– West Van warns TransLink it wants more bang for its buck

North Shore Outlook

By Rebecca Aldous

West Vancouver’s paying a lot for a little, council told TransLink as the authority tried to muster up support to cover its $130-million shortfall.

This year, the district is handing the regional transit authority close to $9 million, up $400,000 in 11 years, Coun. Shannon Walker said on Monday.

As it stands, the average West Van property owner pays $500 in property taxes to TransLink, double the fee of majority of municipalities, she noted.

On Oct. 23, Mayor Pamela Goldsmith-Jones will vote, along with other Lower Mainland mayors, on a option for TransLink’s 2010 10-year strategic plan.

To maintain “status quo,” but still requiring 50 per cent cycling facility maintenance funding cuts, the regional transit authority needs an additional $130 million, TransLink’s director of strategic planning and policy Brian Mills told council at a presentation on Monday night.

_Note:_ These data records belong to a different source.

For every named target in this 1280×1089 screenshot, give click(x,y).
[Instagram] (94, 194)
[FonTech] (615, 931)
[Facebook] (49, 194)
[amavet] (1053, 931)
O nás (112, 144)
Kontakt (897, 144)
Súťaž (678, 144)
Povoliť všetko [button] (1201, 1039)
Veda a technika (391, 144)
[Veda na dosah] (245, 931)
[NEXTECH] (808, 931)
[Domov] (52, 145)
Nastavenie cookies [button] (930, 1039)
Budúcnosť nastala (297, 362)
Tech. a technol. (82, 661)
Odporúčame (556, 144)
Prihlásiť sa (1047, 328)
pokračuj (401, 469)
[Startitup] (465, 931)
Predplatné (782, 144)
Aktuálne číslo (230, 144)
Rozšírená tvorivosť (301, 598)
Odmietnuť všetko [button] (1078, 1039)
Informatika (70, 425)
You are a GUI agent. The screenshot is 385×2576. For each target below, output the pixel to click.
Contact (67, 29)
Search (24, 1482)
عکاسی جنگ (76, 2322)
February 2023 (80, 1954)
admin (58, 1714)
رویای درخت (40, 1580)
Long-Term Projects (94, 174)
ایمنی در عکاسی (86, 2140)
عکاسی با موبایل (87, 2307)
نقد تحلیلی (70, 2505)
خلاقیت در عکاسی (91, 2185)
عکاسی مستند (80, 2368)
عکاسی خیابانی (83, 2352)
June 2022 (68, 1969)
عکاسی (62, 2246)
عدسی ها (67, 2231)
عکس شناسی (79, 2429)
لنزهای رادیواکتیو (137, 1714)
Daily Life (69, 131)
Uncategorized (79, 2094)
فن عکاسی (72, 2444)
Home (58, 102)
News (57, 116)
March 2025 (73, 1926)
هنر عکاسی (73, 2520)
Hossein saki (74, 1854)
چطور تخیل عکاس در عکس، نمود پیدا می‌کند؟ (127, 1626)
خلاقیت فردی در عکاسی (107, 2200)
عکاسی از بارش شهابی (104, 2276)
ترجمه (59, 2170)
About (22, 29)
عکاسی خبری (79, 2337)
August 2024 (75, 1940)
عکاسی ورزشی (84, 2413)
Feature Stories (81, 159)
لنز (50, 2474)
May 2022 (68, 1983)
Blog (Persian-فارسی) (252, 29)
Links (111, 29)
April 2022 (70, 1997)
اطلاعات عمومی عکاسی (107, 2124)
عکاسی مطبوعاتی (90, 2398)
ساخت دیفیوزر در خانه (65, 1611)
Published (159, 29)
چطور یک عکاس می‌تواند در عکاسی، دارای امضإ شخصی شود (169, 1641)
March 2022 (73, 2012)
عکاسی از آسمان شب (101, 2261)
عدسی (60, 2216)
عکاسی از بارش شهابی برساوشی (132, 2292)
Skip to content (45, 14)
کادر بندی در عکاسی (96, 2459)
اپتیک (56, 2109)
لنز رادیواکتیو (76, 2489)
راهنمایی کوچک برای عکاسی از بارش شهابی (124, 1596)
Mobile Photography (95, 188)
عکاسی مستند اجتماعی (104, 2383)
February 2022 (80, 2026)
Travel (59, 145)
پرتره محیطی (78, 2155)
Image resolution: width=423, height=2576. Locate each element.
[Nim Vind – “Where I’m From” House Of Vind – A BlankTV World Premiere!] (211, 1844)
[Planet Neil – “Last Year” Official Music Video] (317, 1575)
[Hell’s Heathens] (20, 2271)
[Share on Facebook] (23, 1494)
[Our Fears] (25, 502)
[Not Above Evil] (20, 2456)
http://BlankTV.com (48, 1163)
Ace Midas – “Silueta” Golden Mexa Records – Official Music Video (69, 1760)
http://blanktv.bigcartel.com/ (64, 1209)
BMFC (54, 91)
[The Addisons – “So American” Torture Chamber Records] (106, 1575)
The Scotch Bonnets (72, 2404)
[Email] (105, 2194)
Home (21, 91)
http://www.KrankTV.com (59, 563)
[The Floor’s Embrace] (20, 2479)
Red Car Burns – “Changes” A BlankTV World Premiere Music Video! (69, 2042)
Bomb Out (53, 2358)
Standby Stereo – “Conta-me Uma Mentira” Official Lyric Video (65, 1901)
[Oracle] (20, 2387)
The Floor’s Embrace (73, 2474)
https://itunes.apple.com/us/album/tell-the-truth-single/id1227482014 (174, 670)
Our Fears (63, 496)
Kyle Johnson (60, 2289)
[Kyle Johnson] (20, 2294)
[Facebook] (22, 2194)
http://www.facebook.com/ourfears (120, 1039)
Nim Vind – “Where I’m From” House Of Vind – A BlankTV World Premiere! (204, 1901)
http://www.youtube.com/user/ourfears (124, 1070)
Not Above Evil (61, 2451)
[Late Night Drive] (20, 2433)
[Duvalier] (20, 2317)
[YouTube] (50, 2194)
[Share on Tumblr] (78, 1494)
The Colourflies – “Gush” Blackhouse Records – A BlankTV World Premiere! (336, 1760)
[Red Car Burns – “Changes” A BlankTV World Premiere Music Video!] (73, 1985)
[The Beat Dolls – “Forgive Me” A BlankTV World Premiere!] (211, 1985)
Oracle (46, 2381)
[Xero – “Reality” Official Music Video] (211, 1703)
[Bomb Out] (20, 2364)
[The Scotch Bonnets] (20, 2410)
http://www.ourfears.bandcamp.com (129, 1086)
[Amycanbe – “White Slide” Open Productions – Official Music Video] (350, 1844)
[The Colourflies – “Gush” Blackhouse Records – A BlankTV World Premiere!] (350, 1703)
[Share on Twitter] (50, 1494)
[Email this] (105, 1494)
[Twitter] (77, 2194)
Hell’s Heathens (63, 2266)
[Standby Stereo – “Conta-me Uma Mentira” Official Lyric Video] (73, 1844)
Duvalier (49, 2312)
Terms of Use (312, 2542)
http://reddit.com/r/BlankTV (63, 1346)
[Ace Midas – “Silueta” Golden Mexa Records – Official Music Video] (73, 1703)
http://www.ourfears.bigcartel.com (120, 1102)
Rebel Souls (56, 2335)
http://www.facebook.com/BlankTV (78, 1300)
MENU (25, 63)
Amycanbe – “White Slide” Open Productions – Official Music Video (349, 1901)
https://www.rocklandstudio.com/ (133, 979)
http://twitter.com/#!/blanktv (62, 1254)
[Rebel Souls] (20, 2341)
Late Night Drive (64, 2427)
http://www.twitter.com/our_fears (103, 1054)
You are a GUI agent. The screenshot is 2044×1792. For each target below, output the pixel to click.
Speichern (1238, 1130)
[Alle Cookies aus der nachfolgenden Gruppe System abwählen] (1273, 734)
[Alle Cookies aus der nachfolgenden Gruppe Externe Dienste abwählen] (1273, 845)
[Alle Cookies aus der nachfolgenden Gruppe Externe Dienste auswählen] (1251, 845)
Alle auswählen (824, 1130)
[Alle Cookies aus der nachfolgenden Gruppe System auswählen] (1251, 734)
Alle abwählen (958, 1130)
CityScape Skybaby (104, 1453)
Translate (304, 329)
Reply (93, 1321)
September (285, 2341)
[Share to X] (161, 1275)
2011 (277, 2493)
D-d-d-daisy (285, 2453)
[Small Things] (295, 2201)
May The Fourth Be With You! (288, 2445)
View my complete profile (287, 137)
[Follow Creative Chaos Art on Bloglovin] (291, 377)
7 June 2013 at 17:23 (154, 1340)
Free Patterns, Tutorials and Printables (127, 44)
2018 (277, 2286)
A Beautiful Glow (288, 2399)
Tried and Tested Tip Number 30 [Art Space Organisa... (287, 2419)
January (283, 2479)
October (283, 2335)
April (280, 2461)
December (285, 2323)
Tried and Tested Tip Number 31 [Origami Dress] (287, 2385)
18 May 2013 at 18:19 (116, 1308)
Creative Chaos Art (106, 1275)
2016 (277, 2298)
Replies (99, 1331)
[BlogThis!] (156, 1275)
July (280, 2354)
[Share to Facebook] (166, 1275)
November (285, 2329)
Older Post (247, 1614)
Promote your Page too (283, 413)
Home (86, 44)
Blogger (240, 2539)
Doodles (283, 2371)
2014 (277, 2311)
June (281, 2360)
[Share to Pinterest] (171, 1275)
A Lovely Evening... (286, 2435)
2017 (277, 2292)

To continue along with TransLink’s sustainable region plan, which would strengthen existing services and lay ground work for future developments, $275 million is requested.

Municipalities can also vote to back TransLink’s regional expansion plan, which includes the construction of the Evergreen line, for an additional $450 million.

If none of the options suffice, mayors can elect to give TransLink no additional funding, forcing it to cut 40 per cent of its service.

“For my part I think we cannot abandon people who rely on the system,” Goldsmith-Jones said, noting she’s reluctantly in favour of the $130 million request.

Like Goldsmith-Jones, Coun. Bill Soprovich was annoyed municipalities are scrambling to find cash for TransLink, when years ago the authority forecasted its expenditures didn’t match its revenue, he said. A report by the regional transportation commissioner stated TransLink must find ways to bridge the gulf between system planning and system financing to ensure TransLink doesn’t live beyond its means, Soprovich noted.

Thinking ahead, TransLink is examining new funding avenues, Mills said. Its current revenue sources, defined by legislature, are derived through transit fares, a hydro levy, real estate, fuel taxes, advertising, parking sales tax and funds from the provincial and federal government. A new option the authority’s examining is a transportation improvement fee, which would place a $65 to $165 bill on vehicles based on their fuel efficiency, or a $120 flat rate.